Please copy, word for word, the lines from the one containing "You are a computer-use" up to and including the one containing "Open the Broadcom". Omit the pictures from your copy.

■ **Record list**:
++++++
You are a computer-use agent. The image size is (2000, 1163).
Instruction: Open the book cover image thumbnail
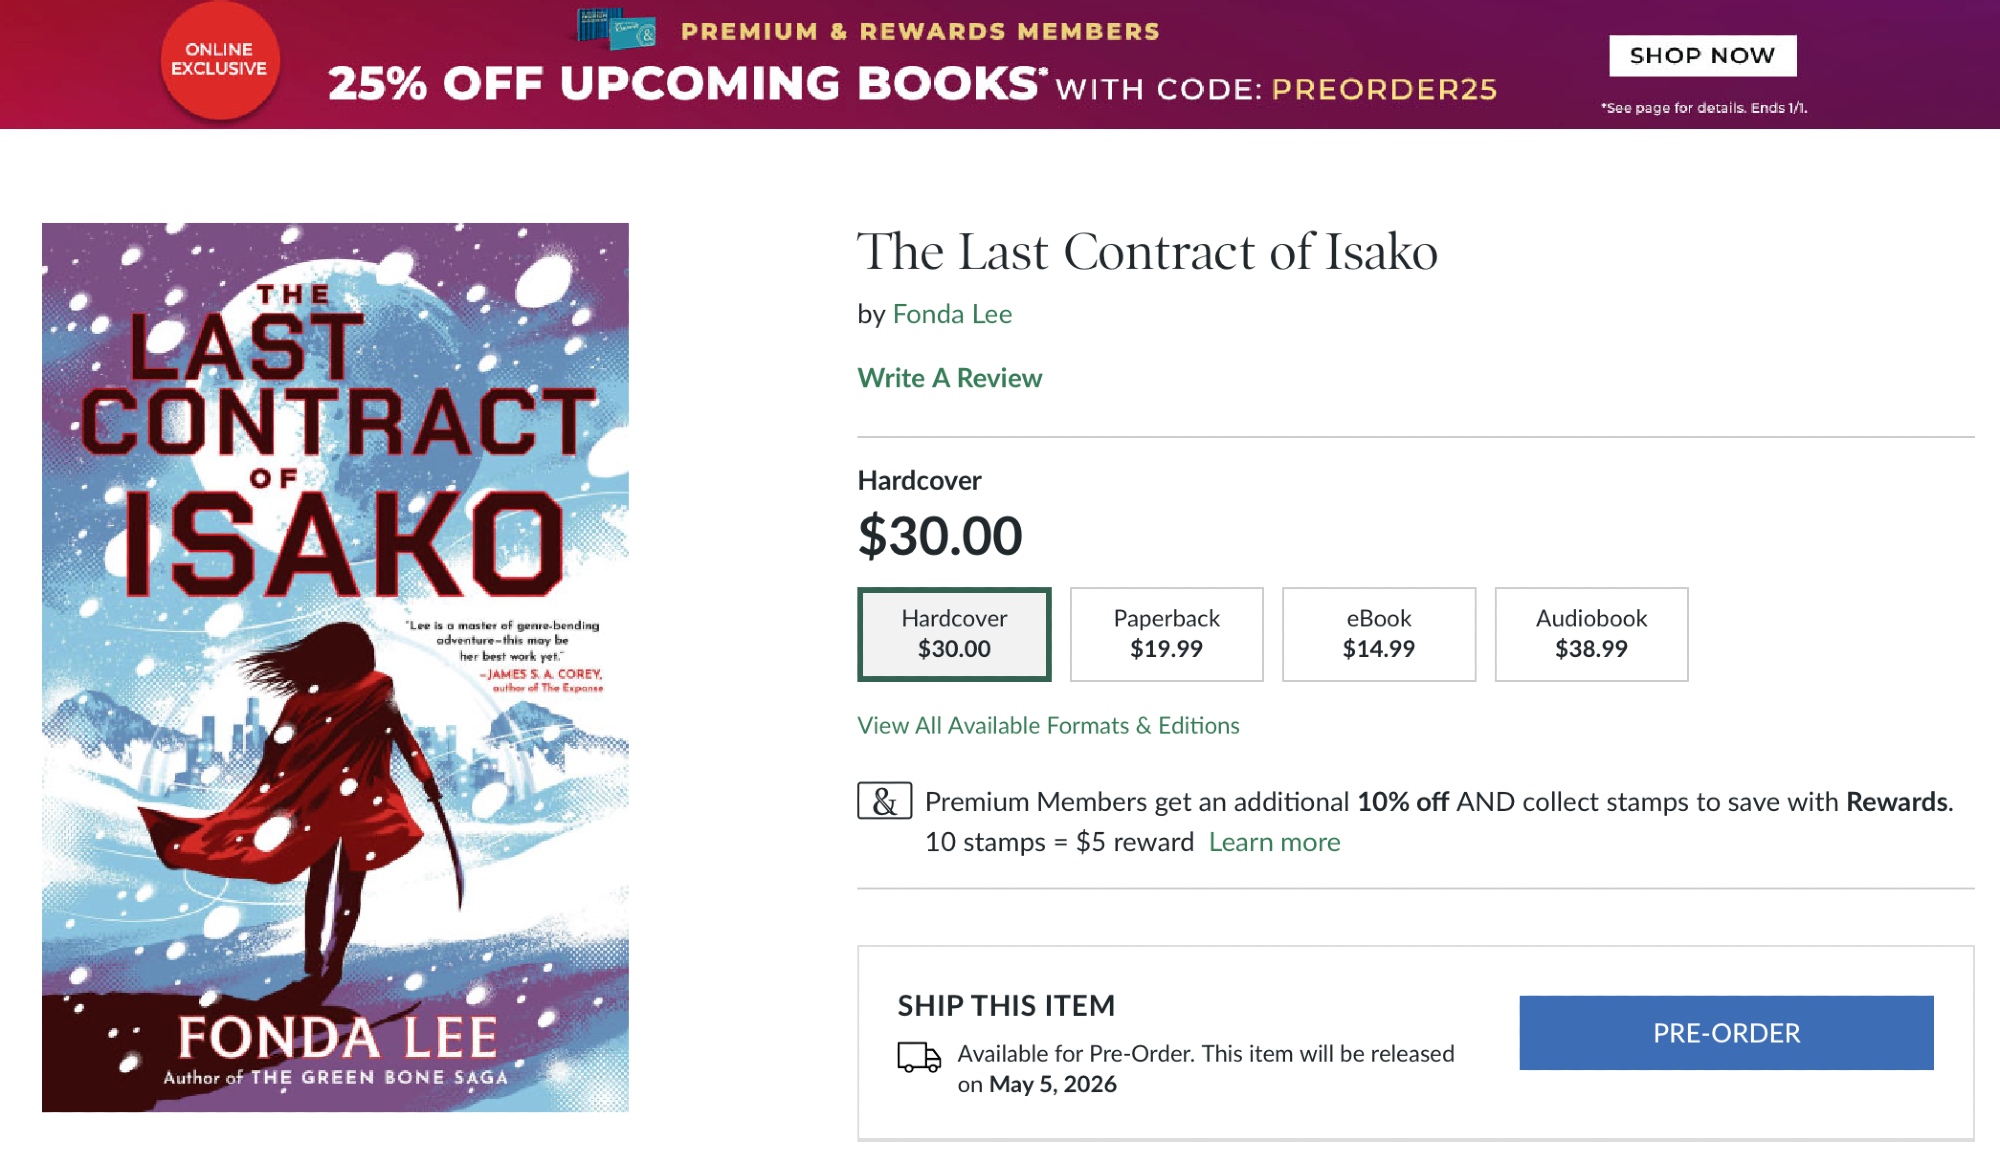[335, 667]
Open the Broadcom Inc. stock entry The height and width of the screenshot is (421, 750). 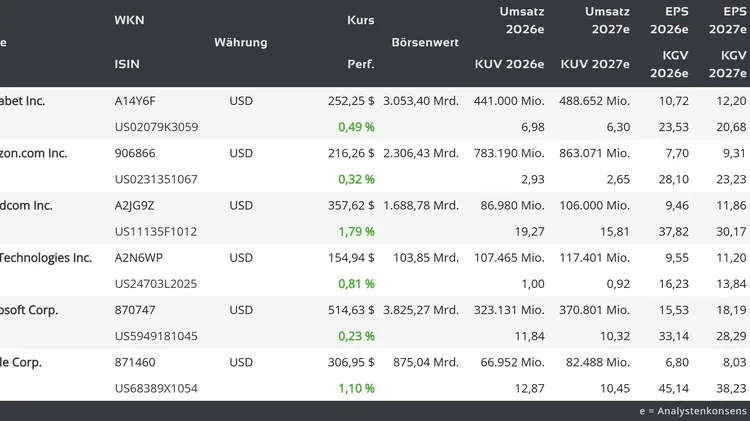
++++++
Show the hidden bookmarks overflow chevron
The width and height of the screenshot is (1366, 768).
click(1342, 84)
++++++
■ **Answer for this exercise**:
You are a computer-use agent. The image size is (2000, 1163).
Instruction: Open the book cover image thumbnail
[335, 667]
Open the Broadcom Inc. stock entry The height and width of the screenshot is (421, 750). 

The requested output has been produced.